::: Data records

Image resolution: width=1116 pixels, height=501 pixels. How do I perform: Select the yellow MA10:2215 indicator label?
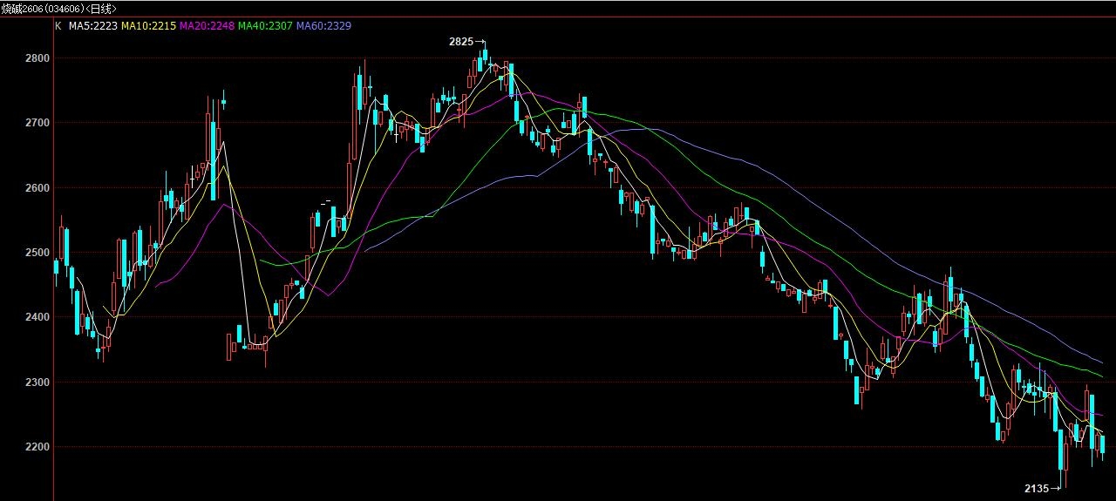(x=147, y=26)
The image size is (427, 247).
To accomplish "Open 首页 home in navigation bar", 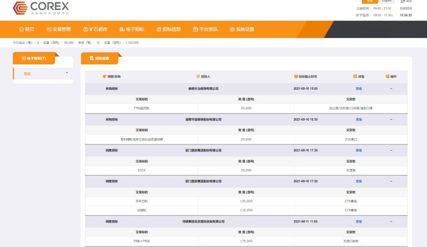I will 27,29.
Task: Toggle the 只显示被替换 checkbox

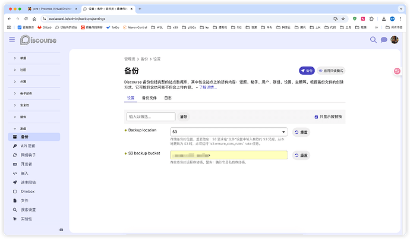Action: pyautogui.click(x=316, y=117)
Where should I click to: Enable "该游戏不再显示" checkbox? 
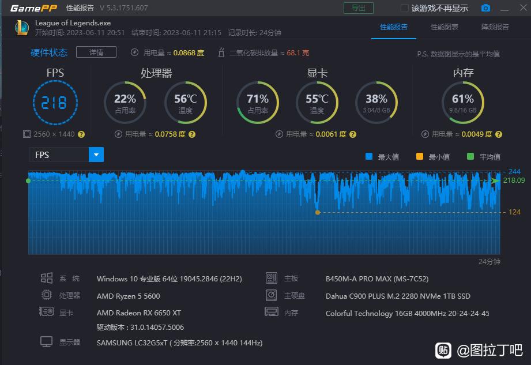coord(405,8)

::::::

Work instruction:
With the pictures left out, output the lines from the one containing "Where should I" through the last line of the records above, exactly as they are.

Exercise answer:
Where should I click to: Enable "该游戏不再显示" checkbox? 
coord(405,8)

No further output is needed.